Dr. Peter Lurie, of the consumer advocacy group Public Citizen said, "The report certainly confirms our suspicions that FDA uses a variety of means to lessen the regulatory burden on industry.'

This follows last weeks letter by a group of FDA doctors and scientists sent to President-elect Barack Obama's transition team to say that managers in the agency division responsible for regulating devices "have ignored the law and ordered physicians and scientists to assess medical devices employing unsound evaluation methods."

Devises are classified by the FDA by the amount of risk they pose to the user with the least risky devises such as tongue depressors and elastic bandages being put in class I. Mercury thermometers, blood pressure cuffs and other such devises fall in class II which is middle risk while the riskiest are pacemakers, replacement heart valves etc which are class III.

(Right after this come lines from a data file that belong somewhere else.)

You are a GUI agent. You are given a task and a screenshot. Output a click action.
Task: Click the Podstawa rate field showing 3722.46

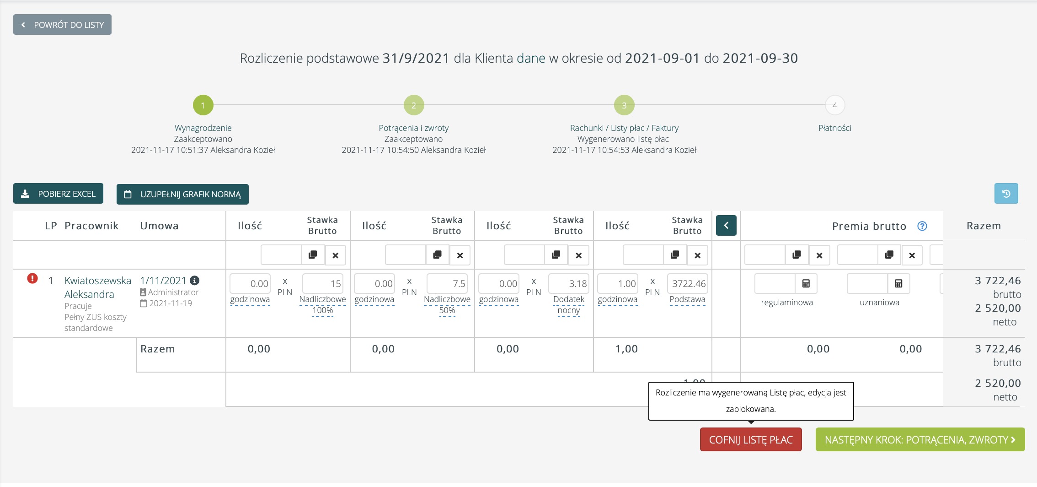(688, 284)
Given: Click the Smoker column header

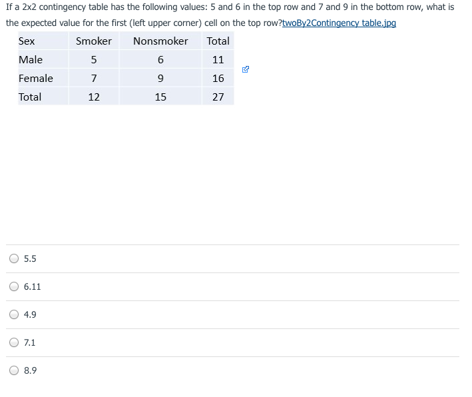Looking at the screenshot, I should 94,41.
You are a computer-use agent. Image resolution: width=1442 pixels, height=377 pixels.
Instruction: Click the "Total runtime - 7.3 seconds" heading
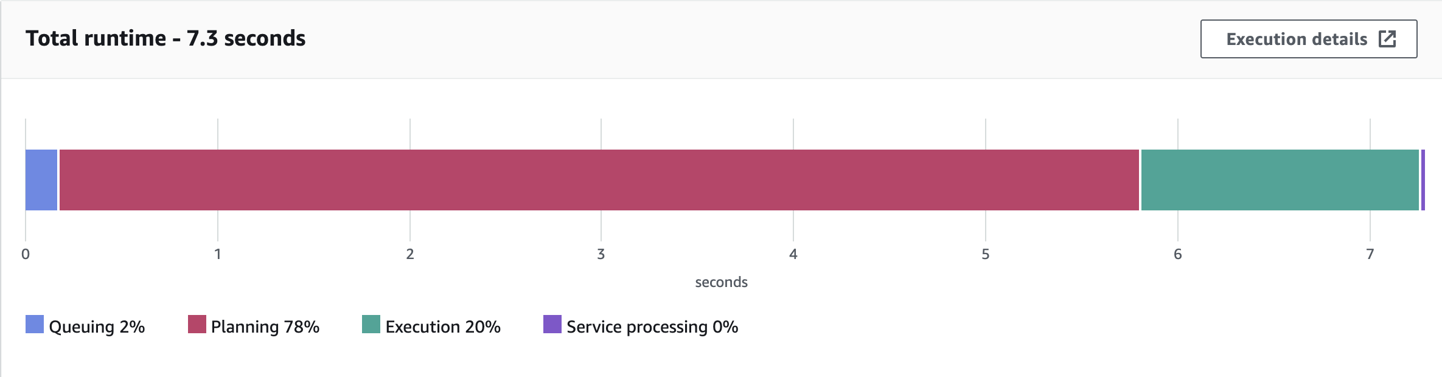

As per FDA regulations medical devises are put through one of the two types of review before they can be legally marketed in the country. The 510 (k) review process is the quicker and less expensive review which generally class I and class II devises go through. Class III devises goes through the PMA process which is far stricter and typically requires manufacturers to conduct trials in people to demonstrate safety and effectiveness.

The exceptions are in the case where the devise is exempt from a review or then in the case of a class III devise that was on the market before the date that legislation establishing three device classes was enacted i.e. before May, 28, 1976. Those falling under either of these two categories can be cleared through the 510(k) process.

The GAO report states that under the Safe Medical Devices Act of 1990 the FDA was required to either reclassify those pre-1976 class III devices as class I or class II devices or mandate that they obtain approval through the PMA process neither of which has been done 20 years later.

According to the report "GAO recommends that FDA expeditiously take steps to issue regulations" for these types of devices, and the Department of Health and Human Services, which oversees the agency, agrees.

Susan Alpert, ex director of the evaluation office in the FDA division that regulates devices in the 1990’s and currently chief regulatory officer for Medtronic, a device manufacturer said the agency did not act on the 20 pre-1976 types of devices due to a lack of resources, adding that the FDA doesn't have a "huge safety concern" about these types of devices.

FDA spokeswoman Karen Reilly said "we're considering legal and procedural options" to reclassify the 20 device types or require that they submit to the PMA process.